Ustaz Adi Hidayat explains why fasting enthusiasm wanes in mid-Ramadan

Entering the second 10 days of Ramadan 1447 Hijriah on March 4, 2026, many Muslims experience a drop in worship enthusiasm. In his lecture, Ustaz Adi Hidayat reveals that this phase tests the quality of fasting. He emphasizes the importance of consistency to achieve ongoing taqwa.

Ramadan 1447 Hijriah, which began through the government's sidang isbat using hisab and rukyat methods, is now in its midpoint. On Wednesday, March 4, 2026, a classic phenomenon appears in mosques: prayer lines that were once full now cluster inward, tarawih prayers start skipping, and Quran recitations lose rhythm. In his lecture quoted from YouTube Adi Hidayat Official, Ustaz Adi Hidayat discusses this phase as a determining moment.

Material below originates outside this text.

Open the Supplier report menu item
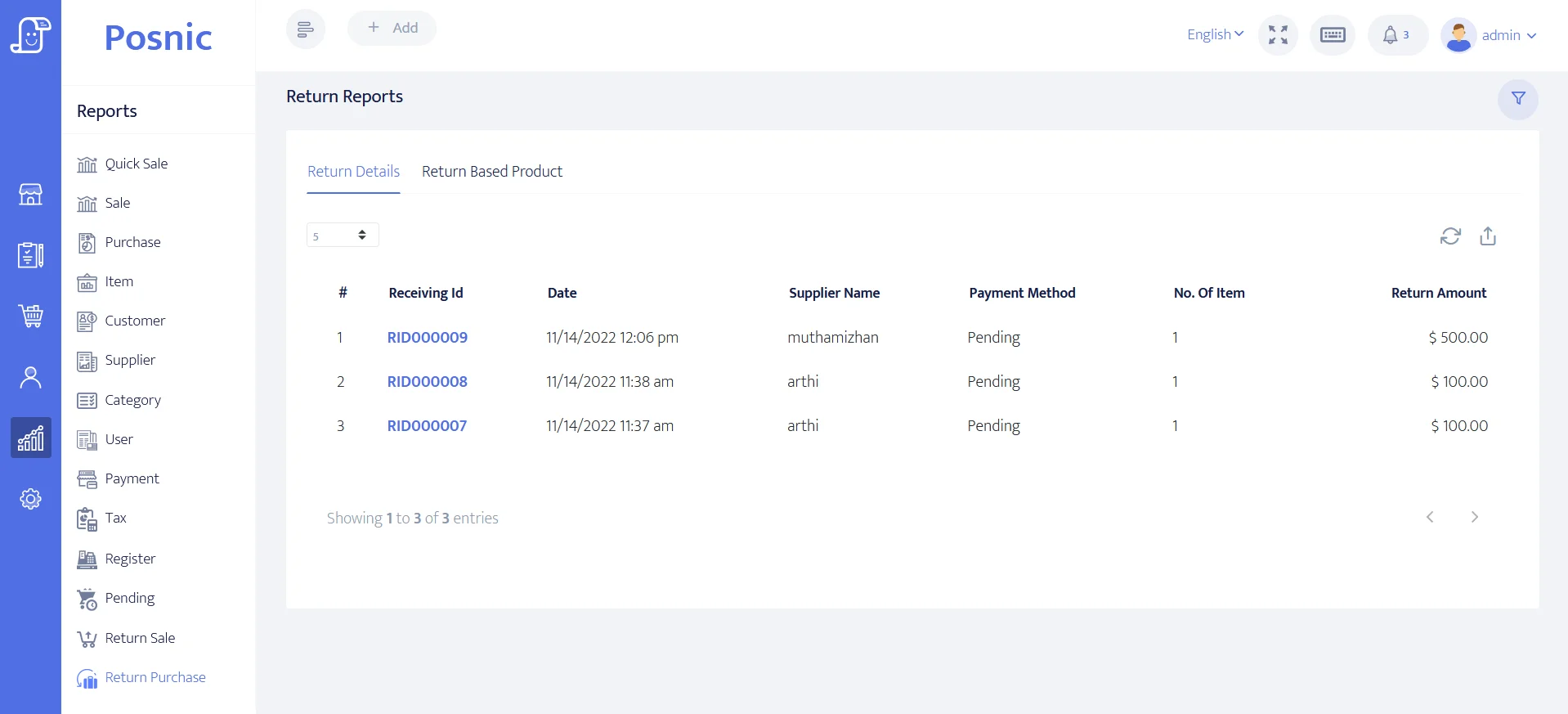Viewport: 1568px width, 714px height. pyautogui.click(x=130, y=361)
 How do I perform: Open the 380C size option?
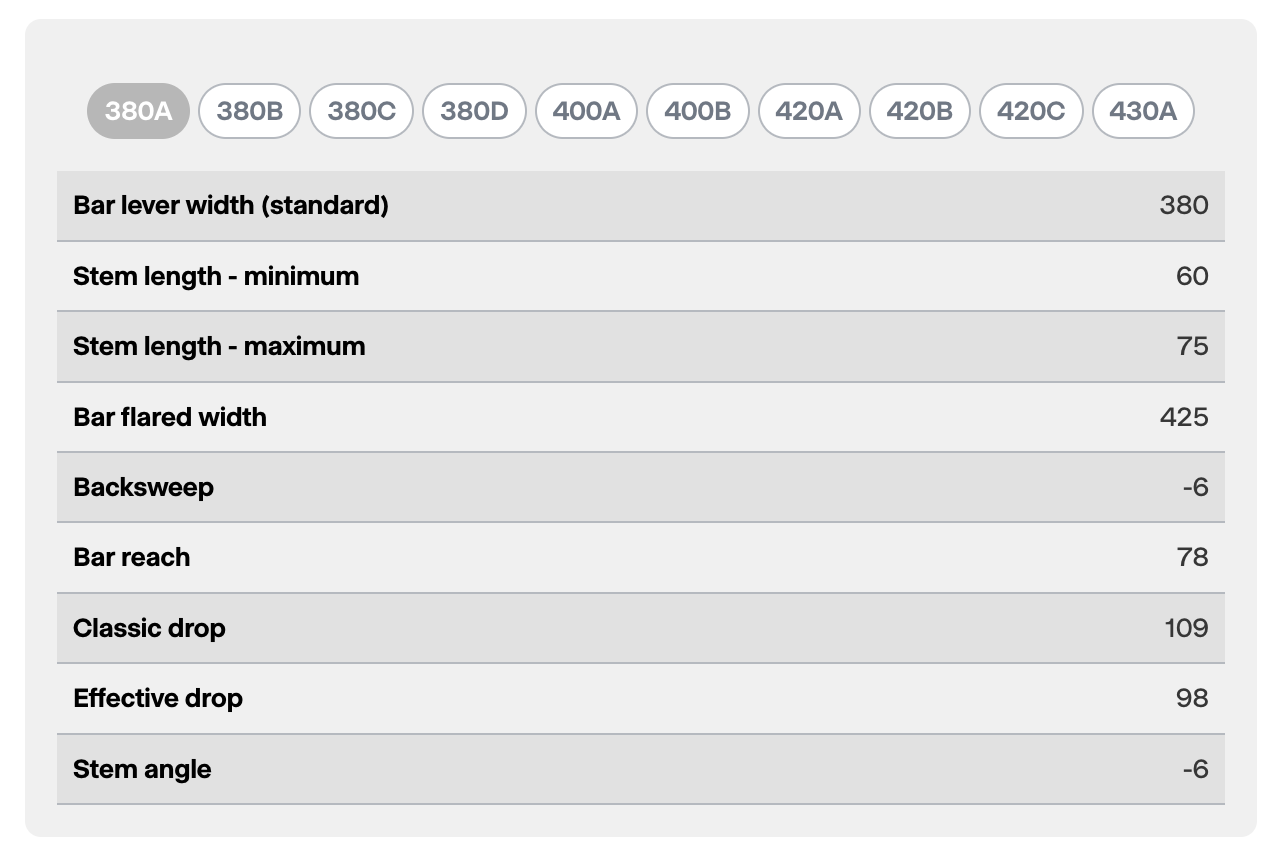click(362, 111)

“The second 10 days are truly the standard of success for the first 10 days,” states Adi Hidayat. He explains that while Sharia does not textually divide Ramadan into three phases with different virtues, phenomena from the Quran and hadith indicate a pattern. At the start of Ramadan, Allah's mercy feels vast, aligning with the Prophet's hadith narrated by Imam Bukhari: gates of heaven open, gates of hell close, and devils are chained.

However, the real test arrives in the middle. Lines thin, motivation drops, and worldly routines reclaim attention. Ustaz Adi Hidayat refers to verse 183 of Surah Al-Baqarah, ending with “la’allakum tattaqun,” a mudhari form indicating ongoing taqwa, not momentary. “If the second 10 days decline instead, it means something needs evaluation from the first 10 days,” he clarifies.

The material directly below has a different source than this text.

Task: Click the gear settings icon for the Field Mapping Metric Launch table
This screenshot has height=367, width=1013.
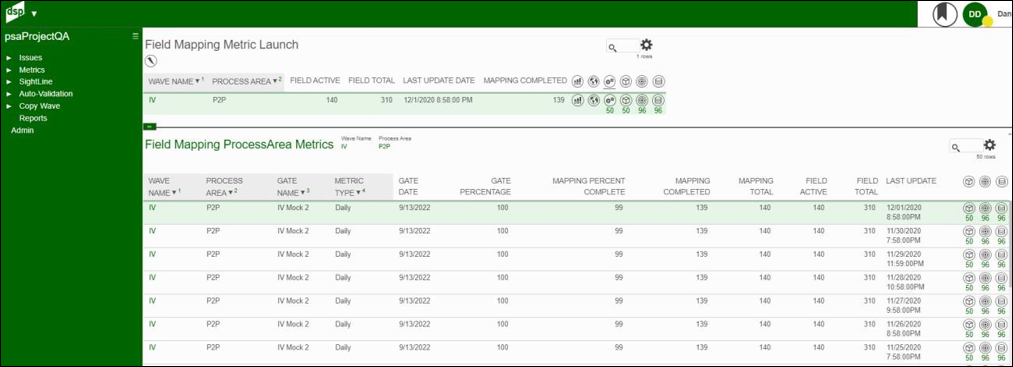Action: [646, 45]
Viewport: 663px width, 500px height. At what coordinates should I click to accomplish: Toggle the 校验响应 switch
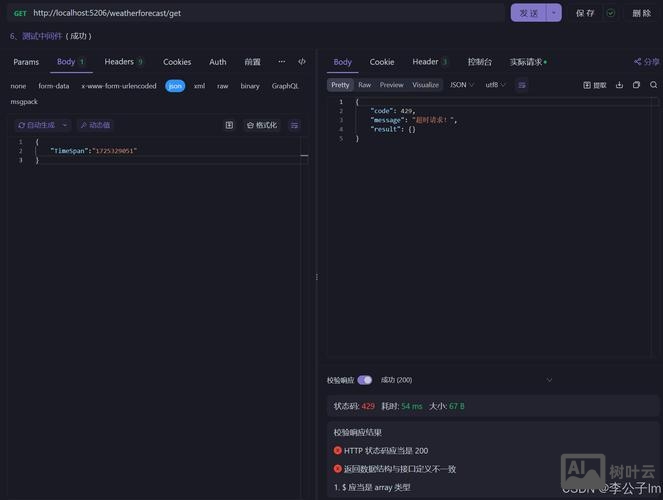[x=364, y=380]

He provides an analogy: if a habit is enjoyed in the first 10 days, consistency should form. In Jakarta, iftar time that day is at 18:14 WIB, with the Maghrib adzan, where Muslims break their fast with sweet food before prayer. This phase also encourages evaluating worship, increasing Quran recitation, charity, and sunnah prayers to maintain spirit toward the last 10 days.